■ **TASKS TO PERFORM**:
**A)** In the article about Japan's Olympic basketball roster, why is Daiki Tanaka confident he will make the Olympic squad? Answer in one to three sentences.
**B)** Reproduce the part of the article on Japan's Olympic basketball roster starting with "The Akatsuki Five" and going on through "in February 2020.".

■ **TEXT FOR ANALYSIS**:
────────
With just weeks remaining until the basketball competition tips off at the Tokyo Games, the battle to make Japan’s 12-man roster will begin in earnest from Wednesday during the final window of FIBA Asian Cup qualifying.
The Akatsuki Five will play three games from June 16 to 19 at Angeles City Foundation Gym in Pampanga, the Philippines. The team will begin with a contest against China. Japan will also face Taiwan and play an additional game against China.
Due to postponements caused by the COVID-19 pandemic, Japan has only completed one qualifier — a 96-57 win over Taiwan in February 2020.
“We’ve had to deal with extraordinary situations — we haven’t been able to play in the last 16 months,” Japan head coach Julio Lamas told reporters during an online news conference on Friday. “That said, we have three objectives: One is to make sure we’ll get a ticket to the Asian Cup finals. Another is to get the lost time that we did not have together to compete, so we can show a better version of ourselves than we did in February of last year.
“And lastly, we hope to be able to develop our offensive and defensive systems that we’ve tried to install after the World Cup (in 2019).”
The Argentine bench boss is taking 17 players to the qualifiers and plans to cut two after the tournament.
The Asia Cup will be played in Jakarta from August 16 to 28.
NBA stars Rui Hachimura of the Washington Wizards, Yuta Watanabe of the Toronto Raptors, and Yudai Baba, who plays for the Melbourne United in Australia’s National Basketball League, are expected to join the provisional squad, although the timing of their arrivals is uncertain.
Japan has been grouped with reigning world champion Spain, Argentina and a country still to be decided through the Olympic Qualifying Tournament in the preliminary round of the Summer Games.
Shooting guard Daiki Tanaka is not taking anything for granted in his quest to make the Olympic squad. At the same time, the 29-year-old has been in the picture for Lamas for a long time and is confident in his ability to make the cut.
“Coach Lamas has had a long-term view of building his team with the World Cup and Olympics in mind,” Tanaka said. “And I’ve been on the national team and know what the coach expects me to do, and we’ve established trust in each other.
“You can’t assume anything until you officially get chosen and need to keep competing with your teammates. But I’m thinking of playing at the Olympics and how I’ll perform there. So I’m confident that I’ll win the battles inside the team and compete at the Olympics.”
────────
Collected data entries

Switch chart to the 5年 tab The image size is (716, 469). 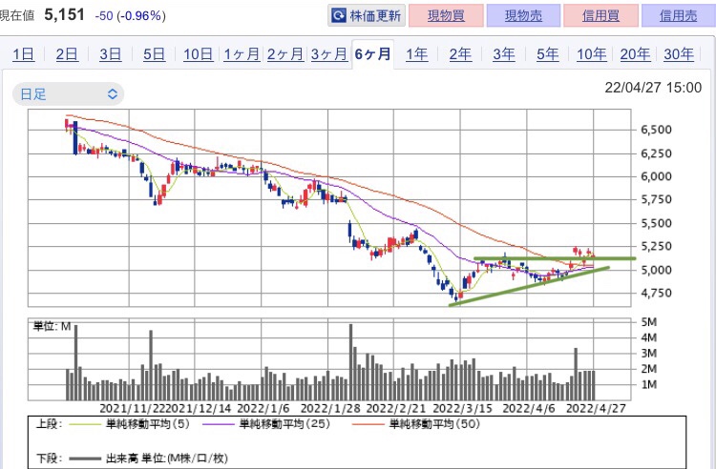547,54
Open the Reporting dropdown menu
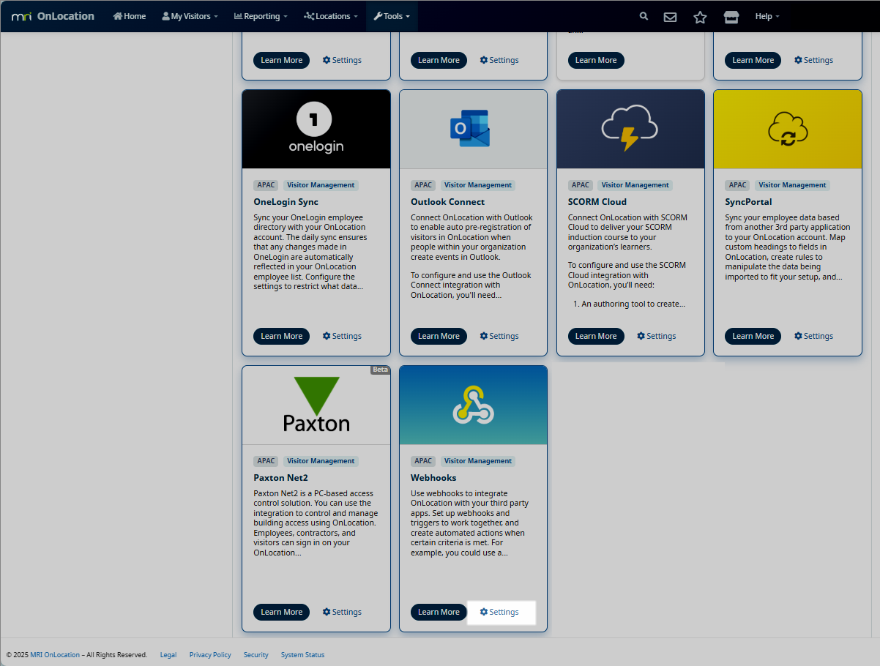 click(x=261, y=16)
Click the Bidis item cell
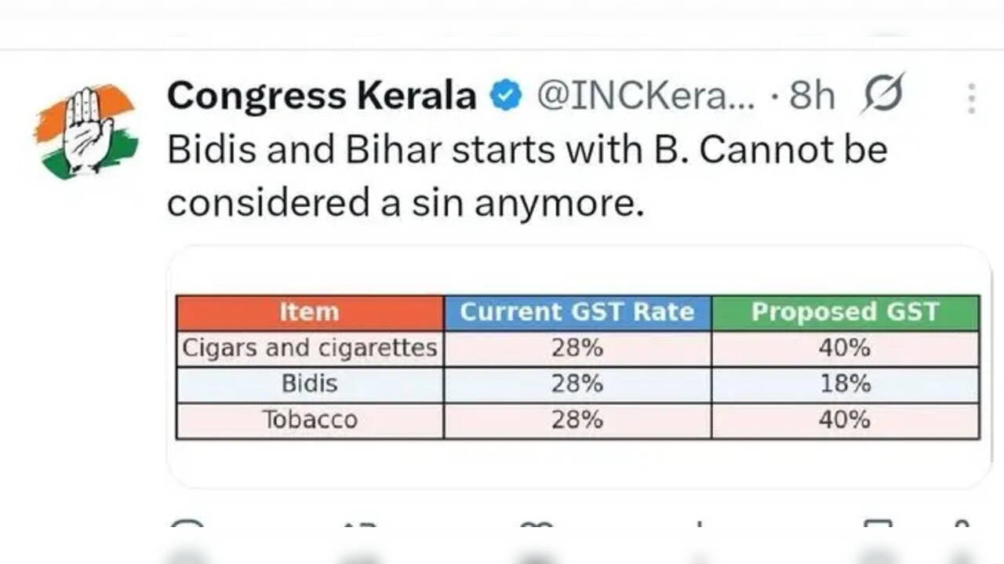The height and width of the screenshot is (564, 1004). [310, 384]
────────
■ **ANSWERS TO THE TASKS**:
**A)** Tanaka says he has been on the national team and knows what Coach Lamas expects him to do, and that the two have built trust in each other. He has also been in the picture for Lamas for a long time.

**B)**
The Akatsuki Five will play three games from June 16 to 19 at Angeles City Foundation Gym in Pampanga, the Philippines. The team will begin with a contest against China. Japan will also face Taiwan and play an additional game against China.
Due to postponements caused by the COVID-19 pandemic, Japan has only completed one qualifier — a 96-57 win over Taiwan in February 2020.